There are a number of milestones in a person’s life that mark the shift into a new worldview, an initiation into some deeper layer of reality — a peek behind the curtains.

Once known, such insights can never be unknown, and they begin to explain phenomena which previously seemed arbitrary. Remote incidents turn out to be intimately related. What seemed a mere twist of fate acquires a meaning you had never suspected.

It is like discovering a new color: one that was always there but to which you were blind. And the new world which you discover is not always a pleasant or appealing one. You find the reality you took for granted has all sorts of dark threats lurking around hidden corners, or ambiguous byroads outside the light of your well-traveled paths.

The first time you discover that your parents are only human, not the infallible authorities you thought they were, is one such paradigm shift. The first time you discover that your trusted government or media has lied to you, deliberately, towards their own nefarious ends, is another such moment.
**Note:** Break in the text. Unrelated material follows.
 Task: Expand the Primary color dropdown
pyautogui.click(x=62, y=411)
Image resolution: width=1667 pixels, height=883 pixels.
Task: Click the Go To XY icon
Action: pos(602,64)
But the one critical unveiling that I will cover today has a special significance. It is special because I believe that most modern people, even people well into their old age, have never actually arrived at this insight. They have not yet pulled back this final curtain to the backstage.

And like the child who still believes his parents are infallible, or the hapless citizen who still trusts every word of his news channel of choice, those who have not yet made this realization are easy prey to threats they do not even suspect or understand.

That realization is the existence of absolute evil.

When I say ‘absolute,’ I mean the opposite of relative. No one doubts the existence of relative evil. Relative evil means that something perceived as good from one point of view can turn out to be bad from another point of view.

Relative evil often emerges out of a clash of interests: one person’s interests are one way, another person’s interests are the other way, and depending on how strongly each person holds to their own interests, they may perceive the other person as evil — an outsider, a trouble-maker, a bad actor.

No one denies that relative evil works in such a way. We often have to remind ourselves that the person we are maligned by is not actually evil but merely has his or her own understanding of the good, his or her own interests to pursue, and that fact can ease our antagonism somewhat.

This is not what I am talking about. When I say ‘absolute’ evil, I mean evil that from every conceivable perspective would be considered evil. I mean an evil that every conceivable interest would see as an adversary, because its antagonism is so fundamental, so deep, it undermines the possibility of any interest by any human being or any living thing.

I mean that evil, true evil, has a foundation beyond our relative human perspectives. It has a nature, even an independent existence. It is an active force, or an entity, or an energy, as real as any physical force or energy, though it manifests in the human world of actions, thoughts, behaviors, mindsets, personalities, sometimes entire cultures or societies.

It is that force which contradicts or conflicts with every conceivable interest or purpose. It is self-undermining, self-devouring, self-destroying, and wishes to destroy everything else with it. It is the veritable logic of undoing and unmaking, a rebellion against reality itself. If anything is an enemy to all things, absolute evil fits the bill.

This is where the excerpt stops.